Saturday, 18 February 2012

Western Students lagging behind Asian students


Sydney: School children in the west up to three years behind than in Shanghai, China and Asian educational success, but the product intrusive "Tiger," the parents, the Australian report released Friday said.
Independent research Grattan Institute think tank said in East Asia was a center of high-performance schools in four of the world the best systems in the region - Hong Kong, South Korea, Shanghai and Singapore.
"Shanghai, an average of 15-year-old students' mathematics performance 2-3 years more than the counterparts in Australia, the United States and Europe," said Grattan School of Education, Program Director Ben Jensen.
"This has important consequences.
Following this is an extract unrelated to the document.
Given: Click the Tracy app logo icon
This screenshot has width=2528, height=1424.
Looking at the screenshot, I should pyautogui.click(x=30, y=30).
As the economic power shift from west to east, such as high performance training."
Students in South Korea next year, the United States and the European Union, reading, and seven months before the Australian students to report information on the OECD Programme for International Student Assessment (PISA).
PISA-founder of the Paris-based Organisation for Economic Cooperation and Development, has become a standard tool for comparing international standards in education.
This study, but in many OECD countries to significantly increase funding for schools in recent years has often been disappointing, and not always successful as a result more money.
Australian schools are enjoying a great increase in expenditure in recent years, student performance continues to deteriorate and was shot in South Korea, which consume less per student than the OECD average, up, he said.
"The cultural success is not defined, the product of Confucianism, learning by heart, or a tiger mother," said the second report, a reference to Chinese parents to drive hard to help their children.
He said Hong Kong and Singapore made great improvements to be read in the last decade, even if the test is categorized to help students learn from the outside than it is necessary to solve the problems.
The report shows that most system-centered, ruthless practice, learning and teacher training, professional development and guidance rather than more spending.
The four systems are also afraid to make tough compromises to achieve its objectives in Shanghai, for example, by increasing class sizes up to 40 students, but to give teachers more time to design their own classes and research.